Breaking down the c-arm
Congratulations! You made it through your first O.R. case! Now lets break down this c-arm and clean up. Be sure to lower the c-arm completely down before shutting down. Once the system is off, there is no power to lower or raise the c-arm. Unplug the monitor from the wall first, then the c-arm from the monitor. Wipe down the cords as you are wrapping them up on the monitor. Be sure to wrap the cords loosely. If you wrap them too tightly, they will get kinks in them and will cause tripping hazards for the next person who uses this c-arm. Wrapping them loosely also gives the tech who is using the c-arm the ability to quickly remove the cords from the monitor without having to unravel the cord loop by loop. This comes in handy if you arriving to the room at the last minute and need to set up in haste.

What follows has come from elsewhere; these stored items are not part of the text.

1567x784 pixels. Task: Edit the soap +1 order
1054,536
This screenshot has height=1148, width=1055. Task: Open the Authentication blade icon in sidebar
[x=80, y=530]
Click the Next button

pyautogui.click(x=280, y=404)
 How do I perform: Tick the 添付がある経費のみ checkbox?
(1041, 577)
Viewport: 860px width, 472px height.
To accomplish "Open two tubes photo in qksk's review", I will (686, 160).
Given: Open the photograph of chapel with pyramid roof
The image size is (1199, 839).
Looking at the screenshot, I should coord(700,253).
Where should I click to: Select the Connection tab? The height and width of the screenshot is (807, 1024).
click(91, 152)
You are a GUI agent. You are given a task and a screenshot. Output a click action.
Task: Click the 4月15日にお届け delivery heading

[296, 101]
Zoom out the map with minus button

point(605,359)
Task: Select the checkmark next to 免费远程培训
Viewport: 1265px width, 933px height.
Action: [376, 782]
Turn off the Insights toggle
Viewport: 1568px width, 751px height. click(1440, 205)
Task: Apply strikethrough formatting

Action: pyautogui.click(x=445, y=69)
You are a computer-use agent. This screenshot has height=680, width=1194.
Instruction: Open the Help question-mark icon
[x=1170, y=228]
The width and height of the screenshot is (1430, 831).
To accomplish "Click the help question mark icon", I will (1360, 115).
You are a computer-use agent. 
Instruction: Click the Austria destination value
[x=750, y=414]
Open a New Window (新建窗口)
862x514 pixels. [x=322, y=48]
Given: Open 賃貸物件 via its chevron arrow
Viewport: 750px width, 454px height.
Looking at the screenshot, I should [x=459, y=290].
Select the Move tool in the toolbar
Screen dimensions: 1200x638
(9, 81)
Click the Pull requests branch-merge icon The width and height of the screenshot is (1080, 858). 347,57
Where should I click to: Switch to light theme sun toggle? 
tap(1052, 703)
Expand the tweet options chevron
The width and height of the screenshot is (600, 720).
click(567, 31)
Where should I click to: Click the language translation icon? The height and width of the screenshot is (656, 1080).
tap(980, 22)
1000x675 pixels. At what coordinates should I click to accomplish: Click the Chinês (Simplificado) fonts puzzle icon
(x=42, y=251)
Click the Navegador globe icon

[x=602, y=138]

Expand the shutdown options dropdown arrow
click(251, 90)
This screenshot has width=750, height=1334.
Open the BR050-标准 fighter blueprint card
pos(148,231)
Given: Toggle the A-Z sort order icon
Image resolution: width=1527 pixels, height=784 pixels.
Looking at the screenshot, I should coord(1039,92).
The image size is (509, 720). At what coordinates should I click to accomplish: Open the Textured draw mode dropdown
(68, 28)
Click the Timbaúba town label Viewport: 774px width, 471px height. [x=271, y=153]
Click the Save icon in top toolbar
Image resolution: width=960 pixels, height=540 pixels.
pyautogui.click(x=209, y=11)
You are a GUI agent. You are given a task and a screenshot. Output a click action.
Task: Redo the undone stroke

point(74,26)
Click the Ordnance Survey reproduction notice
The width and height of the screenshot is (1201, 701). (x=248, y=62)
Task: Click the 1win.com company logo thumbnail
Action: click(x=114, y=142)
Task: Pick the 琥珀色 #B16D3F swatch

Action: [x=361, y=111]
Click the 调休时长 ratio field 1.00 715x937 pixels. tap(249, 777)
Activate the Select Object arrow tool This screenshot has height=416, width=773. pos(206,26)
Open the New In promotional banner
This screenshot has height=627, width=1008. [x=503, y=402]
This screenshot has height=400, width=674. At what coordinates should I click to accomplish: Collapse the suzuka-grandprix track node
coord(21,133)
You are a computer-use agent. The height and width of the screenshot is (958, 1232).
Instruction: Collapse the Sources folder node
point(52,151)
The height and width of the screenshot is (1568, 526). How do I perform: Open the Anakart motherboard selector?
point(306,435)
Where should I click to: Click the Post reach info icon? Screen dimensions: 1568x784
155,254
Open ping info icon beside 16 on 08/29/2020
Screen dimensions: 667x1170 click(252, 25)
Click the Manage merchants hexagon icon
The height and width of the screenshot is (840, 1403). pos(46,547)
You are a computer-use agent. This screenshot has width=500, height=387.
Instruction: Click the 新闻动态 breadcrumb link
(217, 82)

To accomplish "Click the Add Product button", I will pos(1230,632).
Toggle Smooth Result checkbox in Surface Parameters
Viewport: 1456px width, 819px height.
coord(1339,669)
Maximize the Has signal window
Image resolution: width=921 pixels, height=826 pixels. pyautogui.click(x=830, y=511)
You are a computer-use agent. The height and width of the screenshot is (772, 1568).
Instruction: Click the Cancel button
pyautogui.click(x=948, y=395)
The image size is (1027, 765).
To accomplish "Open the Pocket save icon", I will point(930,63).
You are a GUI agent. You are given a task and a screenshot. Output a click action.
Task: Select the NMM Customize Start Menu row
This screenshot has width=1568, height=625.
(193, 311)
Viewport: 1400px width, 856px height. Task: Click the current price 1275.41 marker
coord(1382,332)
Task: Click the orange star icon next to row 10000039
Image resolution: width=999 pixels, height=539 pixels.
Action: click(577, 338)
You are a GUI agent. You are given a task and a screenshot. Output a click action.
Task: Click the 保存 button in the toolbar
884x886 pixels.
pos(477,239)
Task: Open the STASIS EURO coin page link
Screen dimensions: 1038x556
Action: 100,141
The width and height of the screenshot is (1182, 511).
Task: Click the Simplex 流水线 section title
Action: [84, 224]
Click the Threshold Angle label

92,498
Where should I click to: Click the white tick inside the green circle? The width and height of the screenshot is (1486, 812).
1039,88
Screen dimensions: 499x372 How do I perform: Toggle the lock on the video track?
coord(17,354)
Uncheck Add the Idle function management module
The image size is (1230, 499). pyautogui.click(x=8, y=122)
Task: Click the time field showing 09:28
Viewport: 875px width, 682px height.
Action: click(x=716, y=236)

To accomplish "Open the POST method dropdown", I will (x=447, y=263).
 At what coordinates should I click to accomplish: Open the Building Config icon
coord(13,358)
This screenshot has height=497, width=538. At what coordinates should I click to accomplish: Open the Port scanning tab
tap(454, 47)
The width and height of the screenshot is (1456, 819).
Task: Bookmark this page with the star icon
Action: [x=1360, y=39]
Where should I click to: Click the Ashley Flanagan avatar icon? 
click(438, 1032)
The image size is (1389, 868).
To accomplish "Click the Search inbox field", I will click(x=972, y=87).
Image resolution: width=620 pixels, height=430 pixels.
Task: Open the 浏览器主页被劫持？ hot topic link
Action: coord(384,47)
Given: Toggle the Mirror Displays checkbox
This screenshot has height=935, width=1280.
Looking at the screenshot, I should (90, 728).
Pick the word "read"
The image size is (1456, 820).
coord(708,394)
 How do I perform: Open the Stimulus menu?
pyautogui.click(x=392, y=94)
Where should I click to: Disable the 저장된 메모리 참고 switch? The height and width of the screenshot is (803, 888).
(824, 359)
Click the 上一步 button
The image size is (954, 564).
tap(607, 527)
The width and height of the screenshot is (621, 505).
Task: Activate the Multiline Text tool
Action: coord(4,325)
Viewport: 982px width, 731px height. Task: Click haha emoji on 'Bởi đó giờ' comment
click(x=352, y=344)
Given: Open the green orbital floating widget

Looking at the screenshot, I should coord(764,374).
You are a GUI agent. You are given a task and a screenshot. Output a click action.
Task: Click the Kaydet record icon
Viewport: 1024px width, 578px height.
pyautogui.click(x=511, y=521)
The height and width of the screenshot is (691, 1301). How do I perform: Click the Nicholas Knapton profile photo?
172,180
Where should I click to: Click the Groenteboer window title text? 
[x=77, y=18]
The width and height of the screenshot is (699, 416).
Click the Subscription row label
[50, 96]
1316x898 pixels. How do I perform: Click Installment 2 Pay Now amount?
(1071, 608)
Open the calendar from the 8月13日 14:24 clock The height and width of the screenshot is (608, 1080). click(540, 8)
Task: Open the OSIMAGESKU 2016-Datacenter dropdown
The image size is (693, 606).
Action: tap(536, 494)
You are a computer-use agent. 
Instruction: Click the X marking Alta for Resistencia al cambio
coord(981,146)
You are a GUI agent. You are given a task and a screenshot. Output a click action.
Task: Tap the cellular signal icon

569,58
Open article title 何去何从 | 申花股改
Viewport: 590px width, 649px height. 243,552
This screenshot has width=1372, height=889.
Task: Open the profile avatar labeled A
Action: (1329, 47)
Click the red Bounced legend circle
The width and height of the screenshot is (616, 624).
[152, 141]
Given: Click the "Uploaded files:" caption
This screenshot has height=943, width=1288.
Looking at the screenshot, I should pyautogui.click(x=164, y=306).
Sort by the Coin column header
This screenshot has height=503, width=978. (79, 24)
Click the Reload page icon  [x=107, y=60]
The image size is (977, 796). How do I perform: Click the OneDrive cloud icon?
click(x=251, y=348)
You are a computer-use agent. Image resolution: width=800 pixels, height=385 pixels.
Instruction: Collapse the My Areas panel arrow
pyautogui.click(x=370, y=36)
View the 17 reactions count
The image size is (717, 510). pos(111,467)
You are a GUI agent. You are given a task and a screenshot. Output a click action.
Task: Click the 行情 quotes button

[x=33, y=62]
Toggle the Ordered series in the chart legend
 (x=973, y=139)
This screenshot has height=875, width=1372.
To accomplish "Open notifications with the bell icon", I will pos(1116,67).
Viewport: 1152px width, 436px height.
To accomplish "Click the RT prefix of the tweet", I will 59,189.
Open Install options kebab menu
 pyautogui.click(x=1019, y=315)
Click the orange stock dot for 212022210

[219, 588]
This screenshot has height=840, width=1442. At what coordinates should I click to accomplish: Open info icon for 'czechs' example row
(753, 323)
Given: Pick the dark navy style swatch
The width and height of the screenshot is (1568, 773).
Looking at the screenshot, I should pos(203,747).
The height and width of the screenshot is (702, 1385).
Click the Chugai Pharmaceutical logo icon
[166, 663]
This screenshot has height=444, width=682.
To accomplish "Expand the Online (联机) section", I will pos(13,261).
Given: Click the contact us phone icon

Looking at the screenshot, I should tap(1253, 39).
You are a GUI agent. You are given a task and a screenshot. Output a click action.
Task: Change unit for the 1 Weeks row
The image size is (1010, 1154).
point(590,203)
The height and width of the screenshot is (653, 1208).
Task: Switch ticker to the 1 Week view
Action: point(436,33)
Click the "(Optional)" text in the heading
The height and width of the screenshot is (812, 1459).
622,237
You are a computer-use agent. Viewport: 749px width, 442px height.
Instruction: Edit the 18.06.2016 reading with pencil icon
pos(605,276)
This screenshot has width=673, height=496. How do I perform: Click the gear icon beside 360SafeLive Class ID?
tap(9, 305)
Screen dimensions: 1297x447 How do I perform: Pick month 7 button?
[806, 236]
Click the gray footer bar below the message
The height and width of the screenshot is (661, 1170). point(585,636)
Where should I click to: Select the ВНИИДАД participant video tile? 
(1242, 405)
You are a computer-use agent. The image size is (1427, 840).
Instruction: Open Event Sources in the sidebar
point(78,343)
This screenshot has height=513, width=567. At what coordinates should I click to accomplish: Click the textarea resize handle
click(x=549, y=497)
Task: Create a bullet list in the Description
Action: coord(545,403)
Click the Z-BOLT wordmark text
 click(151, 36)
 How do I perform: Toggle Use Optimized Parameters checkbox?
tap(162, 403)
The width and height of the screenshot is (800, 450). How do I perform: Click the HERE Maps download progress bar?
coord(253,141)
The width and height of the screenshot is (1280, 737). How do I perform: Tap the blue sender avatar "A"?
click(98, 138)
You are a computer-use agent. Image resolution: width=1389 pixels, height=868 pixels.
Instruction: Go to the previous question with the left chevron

Check you c-arm for blood. There is nothing worse than seeing dried blood on a c-arm left as a gift form the last tech who used the c-arm. Don't be that tech.
Leaving the O.R.
It is a good idea to ask the circulator or surgeon if they want you to wait until they are done closing the patient before opening the door to pull the c-arm out. Never assume that it is ok to just open those doors and leave when they are done with your services. There will be some times when you have to leave the c-arm in the room and come back later to take it out. Ask the circulator where the best place for the c-arm is so that it is out of everyone's way, they will still need to get the patient's bed in the room when they are done.
Saying "Thank You"
After every case I make sure to go back to the circulator, vendor/rep, and surgeon to tell them "Thanks for the help" and I make sure to address them by name if I'm the new guy in the room. This helps solidify their name in my head but also forces them to remember your name too. Nobody likes that awkward feeling when someone remembers your name but you don't remember theirs. As I am backing out of the room with the c-arm I say a "Thanks again everyone!" one last time.
Setting yourself up for success in the O.R. is a process. If you follow this process, you will be successful. Everyone in the O.R. during a procedure is trying to keep the surgeon happy and in a cheerful mood. If you are the one who puts them in a bad mood, well, you won't be making very many friends in the O.R. and people will shutter at the sight of you walking through those doors into a case. If you can manage to make some friends, and at the very least get to know some names, people in the room will be more likely to want to help you out and you suddenly have access to all of their knowledge and experience when you find yourself in a bind.